Hornung: Die Luftverkehrsflotte wird sich allen Prognosen nach bis 2050 verdreifachen. Die Ziele, also 75 Prozent weniger CO2-Ausstoß, deutlich weniger Stickoxidemissionen und Lärmreduktion, sind gesetzt. Daraus ergeben sich die verschiedensten Themen. Das Flugzeug selbst ist da nur ein Teil des Gesamtpuzzles, da spielen auch die Flughäfen mit hinein, die Kraftstoffversorgung und das gesamte Verkehrssystem. Ein treibendes Element wird sicherlich die Weiterentwicklung von Energie- und Antriebssystemen sein. Da gibt es sehr vielversprechende Technologieansätze, die wir uns auch in Zusammenarbeit mit der MTU Aero Engines intensiv anschauen. Wir haben etwa gerade neue Kreisprozesse untersucht, so genannte Composite Cycles, in denen unterschiedliche thermodynamische Zyklen zusammengebracht werden, um den Wirkungsgrad eines Triebwerks noch einmal drastisch zu verbessern. Da scheint noch sehr viel Potenzial drin zu sein. Auch elektrisch-hybride Antriebe, also die Kombination von Elektro- und Verbrennungsmotoren, sind natürlich ein Thema bei uns. In dem Bereich hat man vor ein paar Jahren noch gesagt: Funktioniert nicht für ein größeres Flugzeug. Diese Aussage kann man heute nicht mehr so stehen lassen.
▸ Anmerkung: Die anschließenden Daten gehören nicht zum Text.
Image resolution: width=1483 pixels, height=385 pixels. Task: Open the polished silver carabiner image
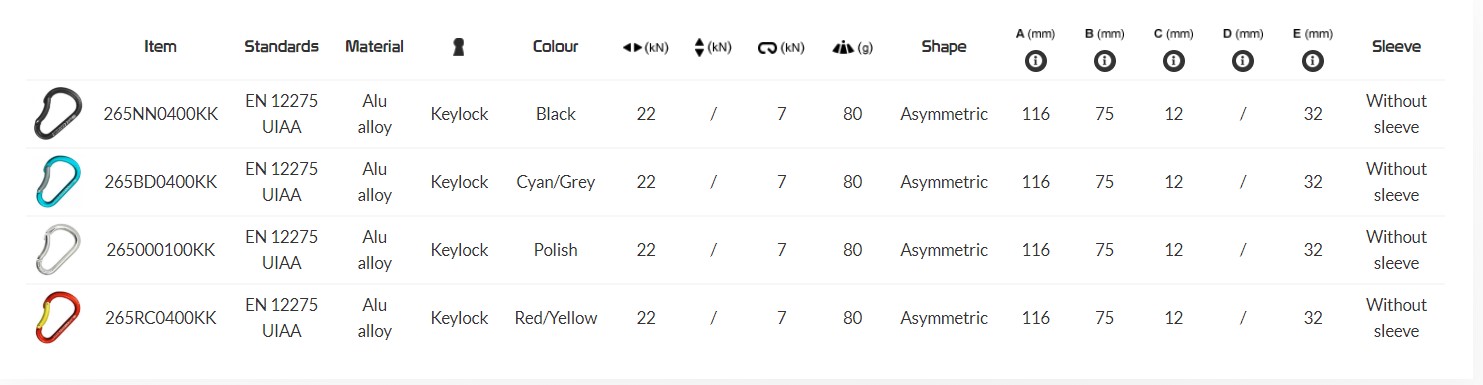click(x=56, y=249)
„Es macht doch nur Sinn, eine neue Flugzeugkonfiguration zu entwickeln, wenn diese insgesamt einen signifikanten Vorteil gegenüber der bekannten hat.“
Moment, das heißt, Sie sagen: Elektrisch-hybride Antriebe funktionieren für ein großes Passagierflugzeug?
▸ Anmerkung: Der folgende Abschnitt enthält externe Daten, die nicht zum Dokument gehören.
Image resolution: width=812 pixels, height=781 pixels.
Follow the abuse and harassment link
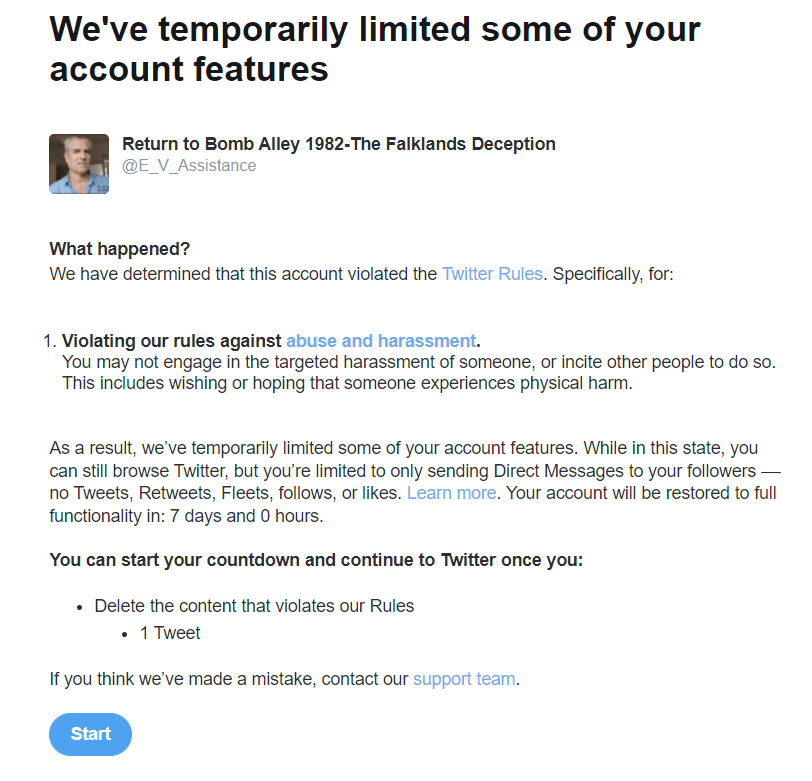tap(380, 340)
Hornung: Ja, theoretisch. Da muss man genau hinschauen. Es ist nachgewiesen worden, dass es grundsätzlich gehen würde. Eine der wesentlichen Aufgaben ist es jetzt zu schauen, wie wir die einzelnen Komponenten und Technologien weiterentwickeln müssen, was also dafür nötig ist, damit so ein elektrisch-hybrider Antrieb auch einen Vorteil für den Betrieb eines Flugzeugs bedeuten würde. Hierzu fehlt aktuell ein detailliertes Verständnis der dafür notwendigen Komponenten wie Batterien, Generatoren, Elektromotoren und angepasste Turbokomponenten.
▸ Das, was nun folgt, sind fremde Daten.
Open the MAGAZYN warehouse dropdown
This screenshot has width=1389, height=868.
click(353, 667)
Sie sprachen auch an, dass Flughäfen und die Infrastruktur rund um das Fliegen weiterentwickelt werden müssen.
Hornung: Ja, wir untersuchen zum Beispiel, inwieweit in der Bodenabfertigung von Flugzeugen, in der Wechselwirkung mit den Terminals und mit der Flughafeninfrastruktur noch Verbesserungen möglich sind. Das hängt auch mit den künftigen Größen der Flugzeuge zusammen. Ein anderes Thema, vor allem für Metropolen um die zehn Millionen Einwohner und mehr: Wie bekommen wir die Flughäfen wieder weiter ins Zentrum der Stadt? Heutzutage liegen sie in der Regel weit außerhalb. Das heißt: Der wesentliche Anteil des Verkehrs von Tür zu Tür ist der Weg zum und vom Flughafen. Gerade der Bodentransport wird in solchen Großstädten aber immer langsamer. Insgesamt führt diese Entwicklung dazu, dass der Luftverkehr auf kürzeren und mittleren Strecken an Konkurrenzfähigkeit verliert. Wie können wir das ändern? Ein wesentlicher Treiber wird da das Thema Lärmreduktion sein. Nur wenn Flugzeuge leiser werden, steigt die Akzeptanz für Flughäfen, die wieder näher an den Wohn- und Geschäftsgebieten sind und kürzere Vorlaufzeiten haben.